What you need to do – Provide again, from the entries below, every line from the one containing "Click the reply speech bubble icon" through the one containing "has width=1400, height=844.", exactly as written, and no other line.

Input data –
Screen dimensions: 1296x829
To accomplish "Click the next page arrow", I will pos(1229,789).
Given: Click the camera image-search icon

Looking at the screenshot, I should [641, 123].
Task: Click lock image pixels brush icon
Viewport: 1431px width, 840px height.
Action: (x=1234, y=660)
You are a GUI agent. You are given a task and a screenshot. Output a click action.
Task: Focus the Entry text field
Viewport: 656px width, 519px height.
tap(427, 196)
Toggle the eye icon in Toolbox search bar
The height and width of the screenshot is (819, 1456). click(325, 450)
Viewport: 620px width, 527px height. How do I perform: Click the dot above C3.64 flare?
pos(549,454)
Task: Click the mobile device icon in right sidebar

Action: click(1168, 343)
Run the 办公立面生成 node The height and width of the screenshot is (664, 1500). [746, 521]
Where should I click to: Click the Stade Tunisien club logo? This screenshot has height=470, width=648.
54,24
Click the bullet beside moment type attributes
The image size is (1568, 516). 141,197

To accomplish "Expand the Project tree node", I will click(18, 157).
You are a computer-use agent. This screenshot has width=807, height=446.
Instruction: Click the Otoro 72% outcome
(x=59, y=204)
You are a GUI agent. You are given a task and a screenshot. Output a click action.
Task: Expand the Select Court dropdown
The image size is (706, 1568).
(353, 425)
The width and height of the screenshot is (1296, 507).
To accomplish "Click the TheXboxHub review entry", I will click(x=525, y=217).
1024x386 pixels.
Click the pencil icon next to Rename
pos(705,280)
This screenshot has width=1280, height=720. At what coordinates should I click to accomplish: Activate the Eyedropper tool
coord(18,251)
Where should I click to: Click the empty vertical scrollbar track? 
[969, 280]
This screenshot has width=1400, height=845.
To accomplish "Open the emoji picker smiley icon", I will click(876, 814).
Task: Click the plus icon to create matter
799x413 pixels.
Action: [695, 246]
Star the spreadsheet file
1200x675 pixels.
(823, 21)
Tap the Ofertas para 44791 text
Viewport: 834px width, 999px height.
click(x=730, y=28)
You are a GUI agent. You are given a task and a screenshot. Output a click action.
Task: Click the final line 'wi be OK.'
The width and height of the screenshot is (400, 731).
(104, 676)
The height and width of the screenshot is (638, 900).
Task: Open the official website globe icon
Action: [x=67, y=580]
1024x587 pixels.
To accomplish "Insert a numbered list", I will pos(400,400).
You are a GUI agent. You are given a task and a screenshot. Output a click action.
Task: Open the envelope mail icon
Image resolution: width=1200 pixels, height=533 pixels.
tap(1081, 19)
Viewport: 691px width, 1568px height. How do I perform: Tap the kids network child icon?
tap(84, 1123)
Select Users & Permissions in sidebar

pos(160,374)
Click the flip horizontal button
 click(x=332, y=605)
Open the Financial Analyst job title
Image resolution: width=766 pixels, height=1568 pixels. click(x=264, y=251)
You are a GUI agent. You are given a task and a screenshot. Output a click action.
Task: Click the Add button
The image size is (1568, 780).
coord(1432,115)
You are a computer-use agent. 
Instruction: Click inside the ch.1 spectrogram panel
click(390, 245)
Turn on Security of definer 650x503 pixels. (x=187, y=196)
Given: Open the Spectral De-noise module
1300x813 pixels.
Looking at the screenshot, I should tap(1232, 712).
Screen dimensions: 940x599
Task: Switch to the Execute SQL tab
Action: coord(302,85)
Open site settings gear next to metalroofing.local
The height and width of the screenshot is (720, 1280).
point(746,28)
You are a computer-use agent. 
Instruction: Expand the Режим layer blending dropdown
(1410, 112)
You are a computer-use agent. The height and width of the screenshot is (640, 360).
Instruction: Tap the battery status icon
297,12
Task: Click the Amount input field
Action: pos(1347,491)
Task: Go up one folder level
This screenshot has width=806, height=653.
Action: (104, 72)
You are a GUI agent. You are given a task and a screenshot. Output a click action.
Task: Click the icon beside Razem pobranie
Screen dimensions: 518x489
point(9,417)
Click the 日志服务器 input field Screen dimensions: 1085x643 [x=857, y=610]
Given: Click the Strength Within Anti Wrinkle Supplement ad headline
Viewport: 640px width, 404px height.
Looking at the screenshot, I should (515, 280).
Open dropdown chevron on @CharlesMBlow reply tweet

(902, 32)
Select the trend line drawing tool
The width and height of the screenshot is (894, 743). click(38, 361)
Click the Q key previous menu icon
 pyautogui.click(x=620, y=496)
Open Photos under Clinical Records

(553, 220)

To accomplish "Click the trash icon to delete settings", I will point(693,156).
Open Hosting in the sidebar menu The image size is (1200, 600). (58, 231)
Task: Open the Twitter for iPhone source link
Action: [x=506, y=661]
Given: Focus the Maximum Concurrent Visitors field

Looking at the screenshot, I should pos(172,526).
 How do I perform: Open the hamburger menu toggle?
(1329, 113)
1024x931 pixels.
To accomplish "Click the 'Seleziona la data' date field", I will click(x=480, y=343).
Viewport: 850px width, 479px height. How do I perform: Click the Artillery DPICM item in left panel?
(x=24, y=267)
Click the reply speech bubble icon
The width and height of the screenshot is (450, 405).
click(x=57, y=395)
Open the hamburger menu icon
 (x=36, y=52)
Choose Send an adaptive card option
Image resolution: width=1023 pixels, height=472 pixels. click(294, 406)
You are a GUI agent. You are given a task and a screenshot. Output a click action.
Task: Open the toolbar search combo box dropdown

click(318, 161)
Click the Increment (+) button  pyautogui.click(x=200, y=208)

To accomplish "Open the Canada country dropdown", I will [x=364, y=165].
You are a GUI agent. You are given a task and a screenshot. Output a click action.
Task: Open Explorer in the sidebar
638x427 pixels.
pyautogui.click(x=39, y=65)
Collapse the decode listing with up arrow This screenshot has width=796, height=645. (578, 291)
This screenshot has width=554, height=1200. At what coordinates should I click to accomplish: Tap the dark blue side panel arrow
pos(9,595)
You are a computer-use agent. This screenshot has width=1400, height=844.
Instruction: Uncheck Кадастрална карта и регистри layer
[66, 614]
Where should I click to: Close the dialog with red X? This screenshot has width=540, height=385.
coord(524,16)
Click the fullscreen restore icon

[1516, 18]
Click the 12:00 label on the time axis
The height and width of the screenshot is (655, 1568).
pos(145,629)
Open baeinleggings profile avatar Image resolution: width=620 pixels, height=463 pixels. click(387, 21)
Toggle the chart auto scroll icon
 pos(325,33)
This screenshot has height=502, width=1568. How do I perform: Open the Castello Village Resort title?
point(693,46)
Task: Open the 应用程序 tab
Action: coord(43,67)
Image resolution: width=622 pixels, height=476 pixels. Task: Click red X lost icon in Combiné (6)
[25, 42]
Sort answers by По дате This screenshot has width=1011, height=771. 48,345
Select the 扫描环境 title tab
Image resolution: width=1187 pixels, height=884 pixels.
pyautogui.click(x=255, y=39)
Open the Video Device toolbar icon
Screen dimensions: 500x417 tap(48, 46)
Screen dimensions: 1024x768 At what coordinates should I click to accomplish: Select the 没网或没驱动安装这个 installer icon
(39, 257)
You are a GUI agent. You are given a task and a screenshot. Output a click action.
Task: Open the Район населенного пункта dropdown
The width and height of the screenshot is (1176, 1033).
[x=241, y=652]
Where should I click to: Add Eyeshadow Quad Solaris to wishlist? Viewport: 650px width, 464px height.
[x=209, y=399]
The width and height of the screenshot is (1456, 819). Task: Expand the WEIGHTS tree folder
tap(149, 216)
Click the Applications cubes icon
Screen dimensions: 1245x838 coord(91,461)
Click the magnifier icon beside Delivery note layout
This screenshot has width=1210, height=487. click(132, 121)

Solution to the problem –
Click the reply speech bubble icon
The width and height of the screenshot is (450, 405).
click(x=57, y=395)
Open the hamburger menu icon
 (x=36, y=52)
Choose Send an adaptive card option
Image resolution: width=1023 pixels, height=472 pixels. click(294, 406)
You are a GUI agent. You are given a task and a screenshot. Output a click action.
Task: Open the toolbar search combo box dropdown

click(318, 161)
Click the Increment (+) button  pyautogui.click(x=200, y=208)

To accomplish "Open the Canada country dropdown", I will [x=364, y=165].
You are a GUI agent. You are given a task and a screenshot. Output a click action.
Task: Open Explorer in the sidebar
638x427 pixels.
pyautogui.click(x=39, y=65)
Collapse the decode listing with up arrow This screenshot has width=796, height=645. (578, 291)
This screenshot has width=554, height=1200. At what coordinates should I click to accomplish: Tap the dark blue side panel arrow
pos(9,595)
You are a computer-use agent. This screenshot has width=1400, height=844.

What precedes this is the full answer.